START Source records

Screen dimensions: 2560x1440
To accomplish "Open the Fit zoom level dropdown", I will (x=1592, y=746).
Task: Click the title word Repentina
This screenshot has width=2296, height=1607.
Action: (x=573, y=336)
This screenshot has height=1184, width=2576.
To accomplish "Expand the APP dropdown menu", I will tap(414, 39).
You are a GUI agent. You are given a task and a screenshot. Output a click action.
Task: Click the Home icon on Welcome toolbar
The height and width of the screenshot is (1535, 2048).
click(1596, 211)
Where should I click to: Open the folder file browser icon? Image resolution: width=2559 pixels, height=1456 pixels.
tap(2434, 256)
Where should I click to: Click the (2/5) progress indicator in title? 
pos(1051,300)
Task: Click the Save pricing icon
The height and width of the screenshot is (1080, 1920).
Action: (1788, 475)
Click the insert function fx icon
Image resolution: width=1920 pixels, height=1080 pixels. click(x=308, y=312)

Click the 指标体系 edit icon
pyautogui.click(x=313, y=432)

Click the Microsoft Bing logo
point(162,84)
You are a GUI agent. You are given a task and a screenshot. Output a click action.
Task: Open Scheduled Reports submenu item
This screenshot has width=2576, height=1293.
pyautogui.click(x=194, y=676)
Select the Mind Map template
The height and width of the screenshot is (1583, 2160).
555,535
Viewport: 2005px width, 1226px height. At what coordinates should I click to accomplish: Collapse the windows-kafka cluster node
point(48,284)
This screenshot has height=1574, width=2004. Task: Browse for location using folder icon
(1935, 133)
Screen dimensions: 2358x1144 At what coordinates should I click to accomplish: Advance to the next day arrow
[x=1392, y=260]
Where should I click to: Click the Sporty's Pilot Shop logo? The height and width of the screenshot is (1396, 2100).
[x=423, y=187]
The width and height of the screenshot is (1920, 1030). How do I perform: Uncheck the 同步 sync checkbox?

END Source records

*Problem statement*: Exactly as written, set down all of the material.

*Written solution*:
Screen dimensions: 2560x1440
To accomplish "Open the Fit zoom level dropdown", I will (x=1592, y=746).
Task: Click the title word Repentina
This screenshot has width=2296, height=1607.
Action: (x=573, y=336)
This screenshot has height=1184, width=2576.
To accomplish "Expand the APP dropdown menu", I will tap(414, 39).
You are a GUI agent. You are given a task and a screenshot. Output a click action.
Task: Click the Home icon on Welcome toolbar
The height and width of the screenshot is (1535, 2048).
click(1596, 211)
Where should I click to: Open the folder file browser icon? Image resolution: width=2559 pixels, height=1456 pixels.
tap(2434, 256)
Where should I click to: Click the (2/5) progress indicator in title? 
pos(1051,300)
Task: Click the Save pricing icon
The height and width of the screenshot is (1080, 1920).
Action: (1788, 475)
Click the insert function fx icon
Image resolution: width=1920 pixels, height=1080 pixels. click(x=308, y=312)

Click the 指标体系 edit icon
pyautogui.click(x=313, y=432)

Click the Microsoft Bing logo
point(162,84)
You are a GUI agent. You are given a task and a screenshot. Output a click action.
Task: Open Scheduled Reports submenu item
This screenshot has width=2576, height=1293.
pyautogui.click(x=194, y=676)
Select the Mind Map template
The height and width of the screenshot is (1583, 2160).
555,535
Viewport: 2005px width, 1226px height. At what coordinates should I click to accomplish: Collapse the windows-kafka cluster node
point(48,284)
This screenshot has height=1574, width=2004. Task: Browse for location using folder icon
(1935, 133)
Screen dimensions: 2358x1144 At what coordinates should I click to accomplish: Advance to the next day arrow
[x=1392, y=260]
Where should I click to: Click the Sporty's Pilot Shop logo? The height and width of the screenshot is (1396, 2100).
[x=423, y=187]
The width and height of the screenshot is (1920, 1030). How do I perform: Uncheck the 同步 sync checkbox?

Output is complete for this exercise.